───── PROVIDED PASSAGE ─────
United States Court of Appeals,
Eighth Circuit.

Submitted April 11, 1984.
Decided June 5, 1985.

James C. O'Neill, St. Paul, Minn., for appellants.

David R. Hols, Erwin A. Peterson, St. Paul, Minn., and Frank Vogl, Minneapolis, Minn., for appellees.

Before MC MILLIAN, Circuit Judge, FAIRCHILD*, Senior Circuit Judge, and JOHN R. GIBSON, Circuit Judge.

FAIRCHILD, Senior Circuit Judge.

1

Plaintiffs' principal claim is for breach of a collective bargaining agreement under Sec. 301(a) of the Labor Management Relations Act (LMRA) (29 U.S.C. Sec. 185). Plaintiffs are three drivers and warehousemen formerly employed at the Hopkins, Minnesota food distribution facility of National Super Markets, Inc. (National). Plaintiffs stated that they sued on behalf of others similarly situated although no class has been certified.

2

Before July 6, 1981, National operated the Hopkins facility to distribute food products to a number of National's retail stores. On that date National turned the Hopkins operation over to Gateway Foods of Minneapolis, Inc. (Gateway). Gateway began to operate the Hopkins facility. It had previously operated and continued to operate its own Marshall Street Warehouse. Plaintiffs continued to work at Hopkins for a time. Ultimately all National/Hopkins employees were displaced. Defendants are National, Gateway, and a Union, Local No. 544, Teamsters, which had similar collective bargaining agreements with both National and Gateway. Plaintiffs were treated by Gateway as new hires except for certain terms negotiated for them by the Union. They suffered loss of seniority (and ultimately loss of jobs), wages and other benefits as a result of the transfer. They allege that the Union breached its duty of fair representation.
───── DATA SEGMENT ─────
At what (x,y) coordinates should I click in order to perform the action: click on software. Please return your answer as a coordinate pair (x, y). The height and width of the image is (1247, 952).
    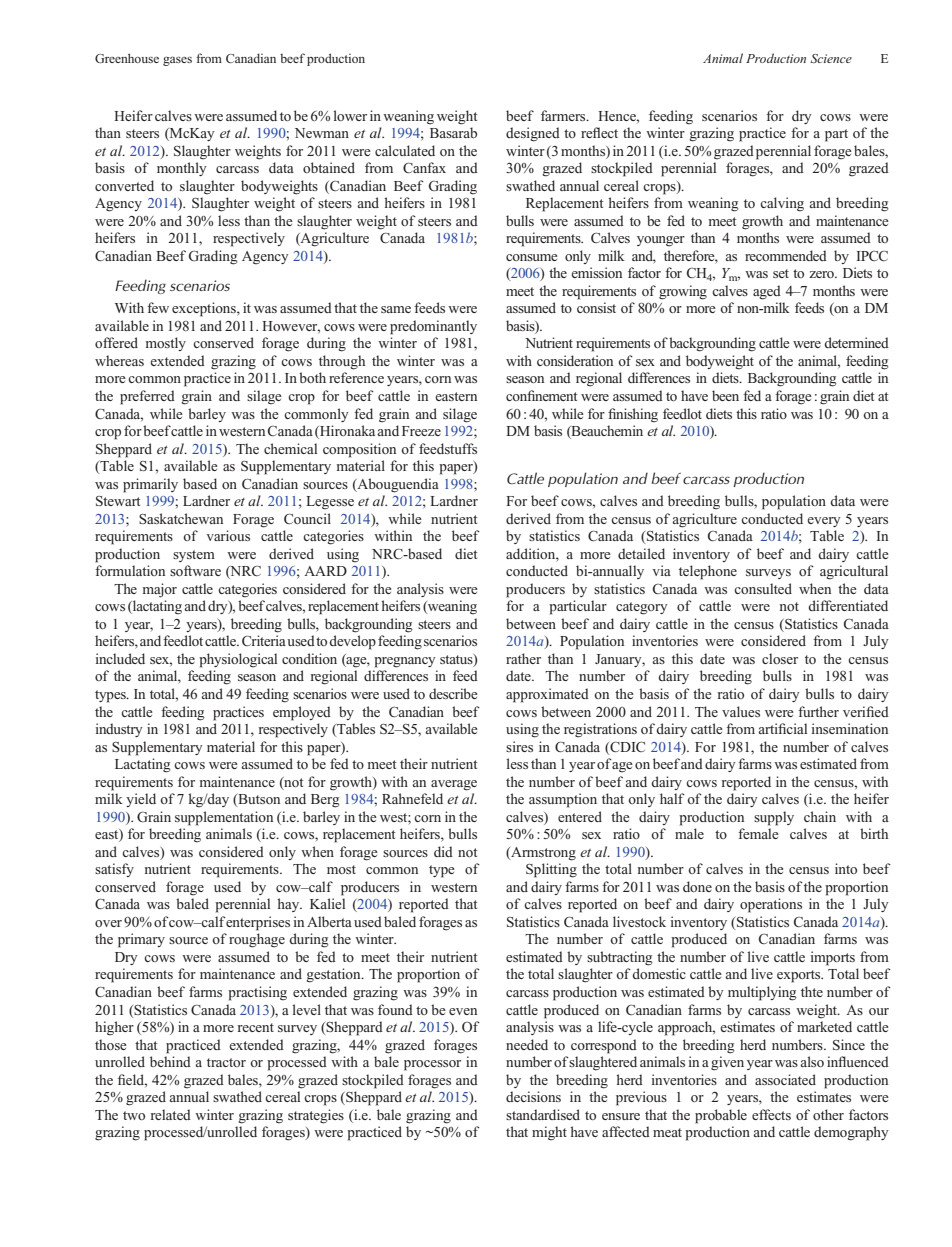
─────
*DIRECTION 1*.
According to the court opinion, on what date did National turn the Hopkins operation over to Gateway?
*DIRECTION 2*.
Extend the court opinion on the Hopkins facility transfer from its final sentence onward.
The data has no connection to the court opinion.

*RESPONSE 1*.
July 6, 1981.

*RESPONSE 2*.
3

Plaintiffs' principal claim against Gateway is that Gateway became the successor to National as to the distribution operation, and became bound by the Union's collective bargaining agreement with National. The agreement provided that it is binding on successors. If Gateway were bound to perform National's agreement, plaintiffs had continuing seniority and other rights as if they had continued in National's employ. They would be entitled to substantial relief from Gateway.

4

National and Gateway, however, took the position that the transfer of the distribution function amounted to subcontracting, and the National agreement provided less favorable rights in that event. The Union treated the change as subcontracting, and made a supplemental agreement with Gateway covering the arrival of the National/Hopkins employees on the Gateway payroll. The supplemental agreement provided somewhat more favorable terms than plaintiffs could have insisted upon in the event of subcontracting, but substantially less favorable than would have been due under a successorship theory. Later when plaintiff Smegal presented a grievance based on the successorship theory, and Gateway rejected it, the Union declined to invoke further steps in the grievance procedure.

5

The district court granted summary judgment for defendants. Because the collective bargaining agreements provided for arbitration remedies which had not been utilized, the critical question was whether there was an issue of fact as to Union breach of its duty of fair representation in failing to advocate the successorship theory. Vaca v. Sipes, 386 U.S. 171, 87 S. Ct. 903, 17 L. Ed. 2d 842 (1967). There is no serious claim that the Union action was discriminatory or taken in bad faith in any malevolent sense. The court concluded that the facts would not support a finding that the Union conduct was arbitrary.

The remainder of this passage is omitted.